Assuming you are building a classifier to predict if an image is either:

  • Chicken burger
  • Beef burger
  • Car
  • Human

It is reasonable to assume that both Chicken burger and Beef burger look very similar and distinguishing them is a harder task than distinguishing Chicken burger from Car.

Now assume we have two Chicken burger images: A and B.
Image A predictions came out as follows:
{“Chicken burger” : 0.4, “Beef burger” : 0.6, “Car” : 0, “Human” : 0}
while image B predictions came out as follows:
{“Chicken burger” : 0.4, “Beef burger” : 0, “Car” : 0.6, “Human” : 0}

Now, if cross entropy loss is used, then the two cases are penalized the same way; however, it is definitely worse to think that a chicken burger is a car than to think it is a beef burger.

I have a hunch that if we can accommodate for this then this might enhance the accuracy of such problems. So are there any loss functions that take care of that? or how to implement one that does?
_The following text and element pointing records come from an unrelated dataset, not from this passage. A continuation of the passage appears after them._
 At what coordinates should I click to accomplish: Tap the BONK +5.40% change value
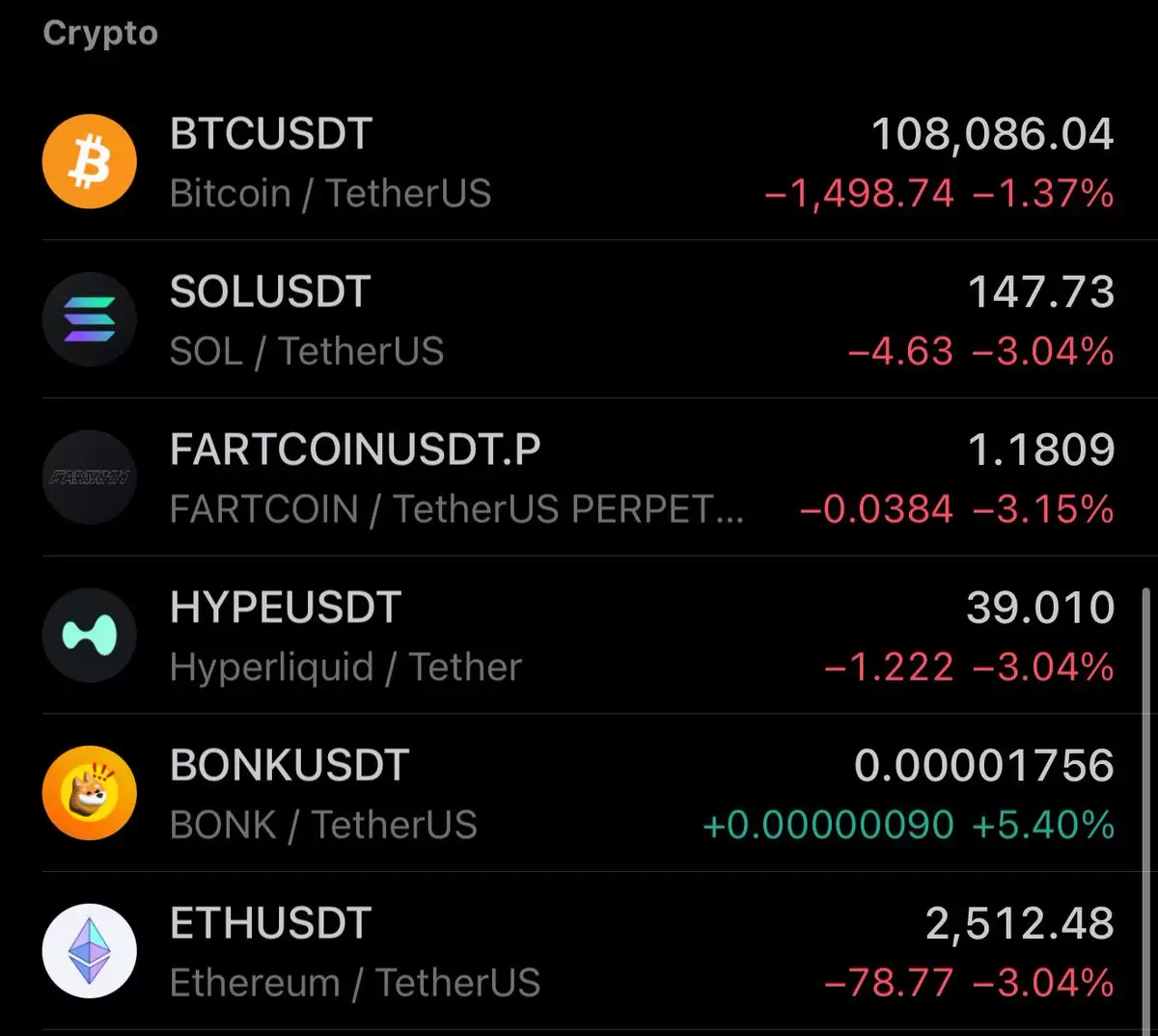pos(1043,826)
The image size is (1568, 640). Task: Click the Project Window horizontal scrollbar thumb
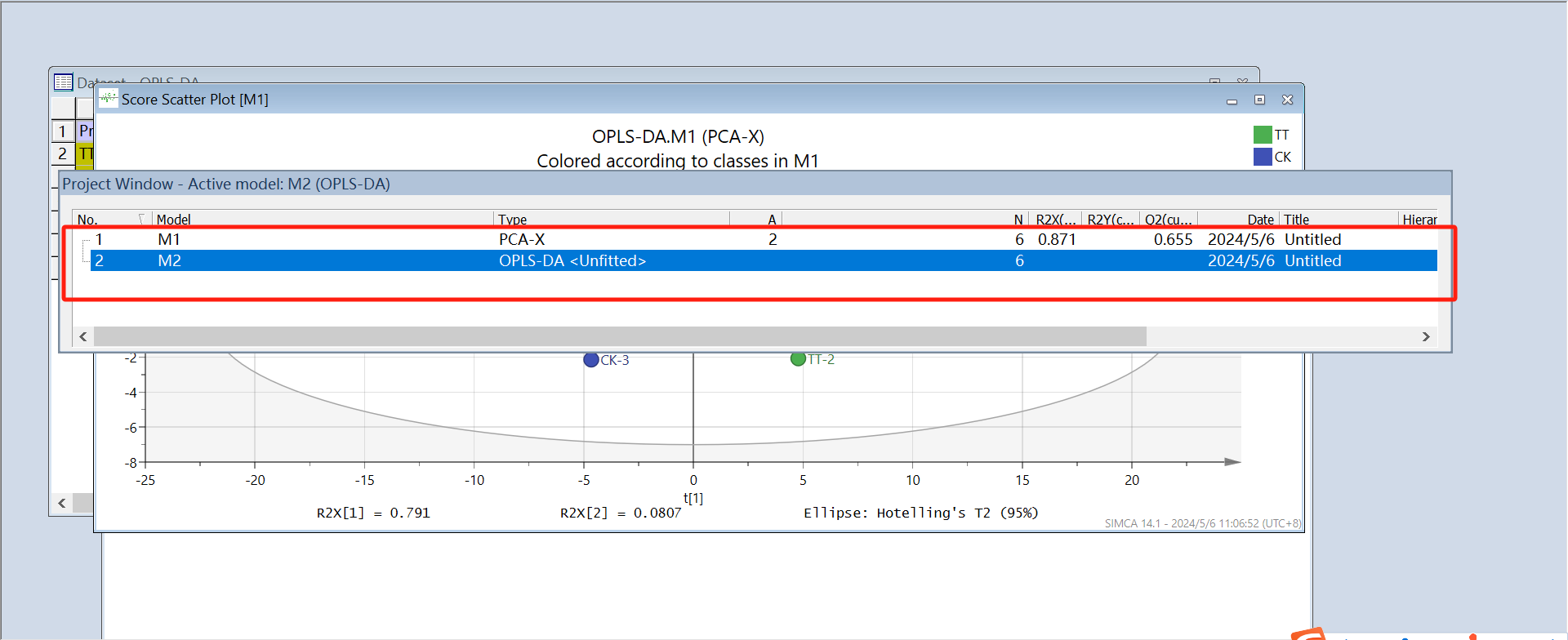tap(619, 336)
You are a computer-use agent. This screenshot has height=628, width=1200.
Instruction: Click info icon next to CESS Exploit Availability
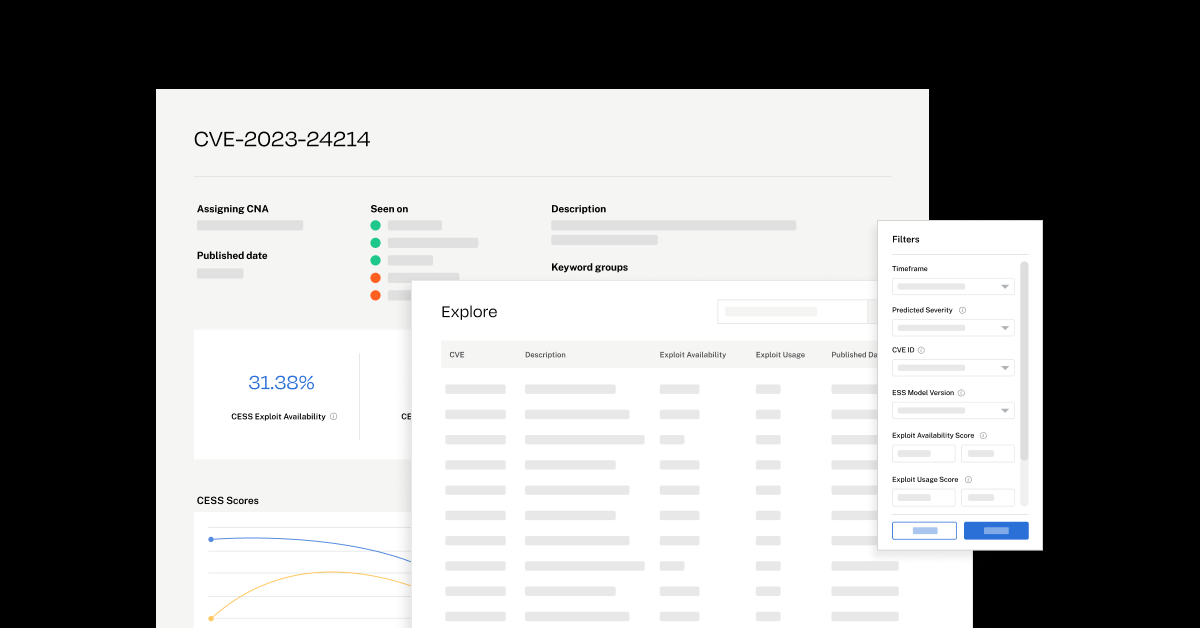[x=334, y=417]
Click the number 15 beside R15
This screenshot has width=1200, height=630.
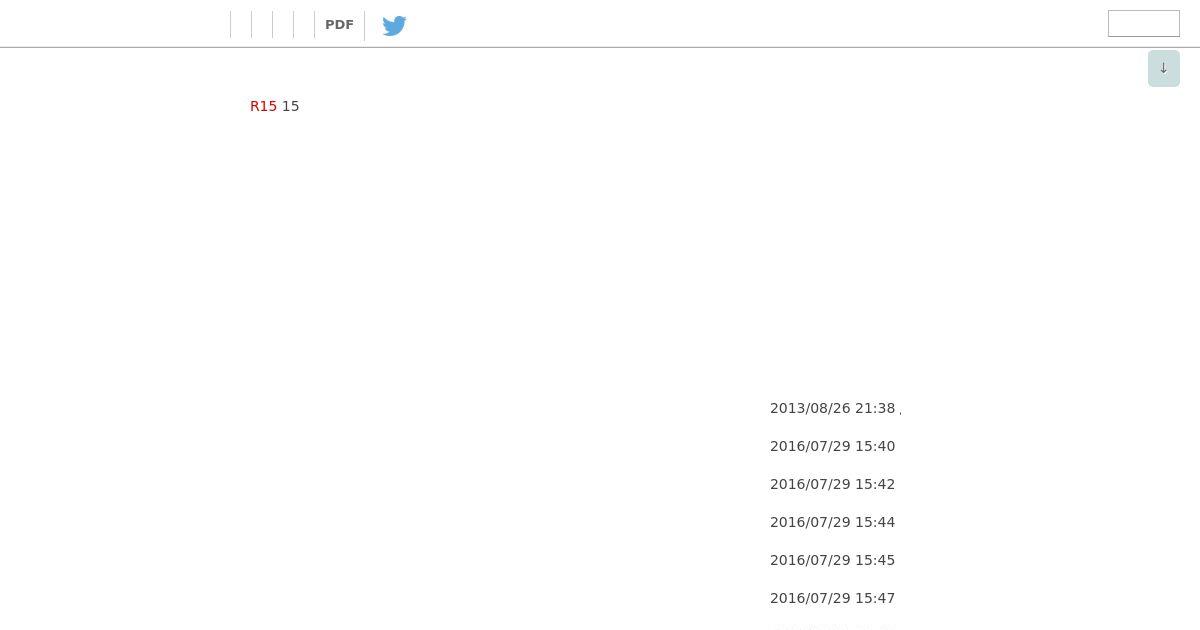coord(290,106)
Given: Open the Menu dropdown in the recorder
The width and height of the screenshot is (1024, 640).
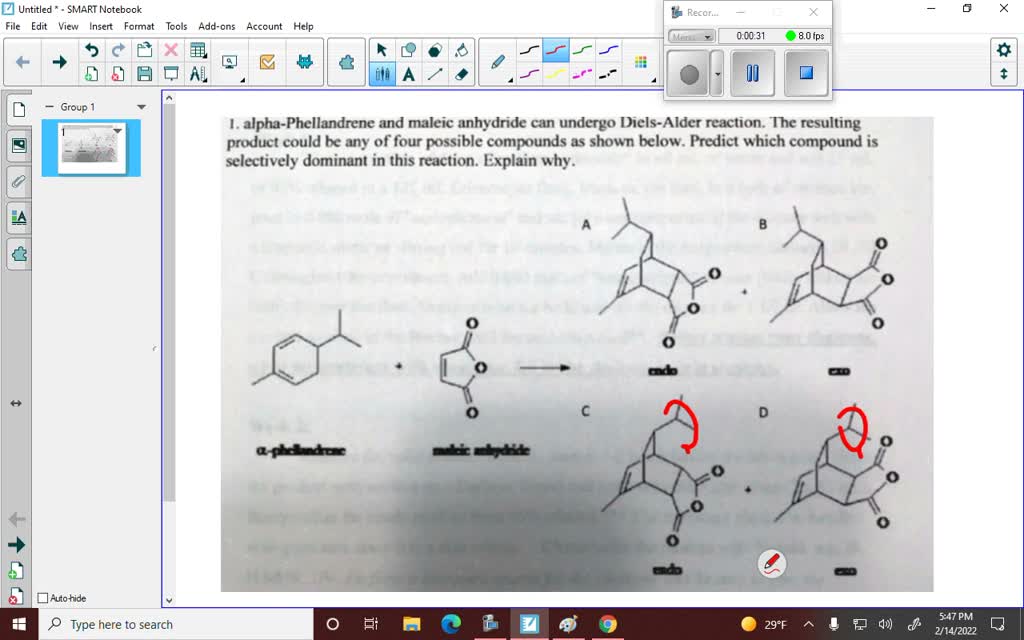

While I am writing the post, I had the idea of modeling such problems as a regression problem and pick values that are close to each other for similar classes, as in
0 for chicken burger
1 for beef burger
5 for cat and
9 for human
However, this creates another problem which is the notion that a human is far away from burger than a car is. Which I think can be solved, to some extent, by modeling this in a 2D space to ensure that human is the same distance from car and is both are same distance from burgers, while burgers are close to each other. What do you think?

1 Like

Interesting Idea. Have you heard about word embeddings like the result of word2vec? This would fit right into your concept. But seems really complicated to get that working.

1 Like

Hmmm well, embeddings are definitely interesting here. Technically, the 2D representation of classes is an embedding; nevertheless, it is created manually. It would be interesting if one can use a model to create embeddings for classes. Maybe by using some dimensionality reduction with a pretrained model on the entire dataset and and then building a regression model that predicts the embedding (class) of an image.

That is exactly what I was thinking about, but to lazy to formulate. I dont know if anyone has tried that yet, but I’m really not on the bleading edge. The seems like an interesting thing to try out.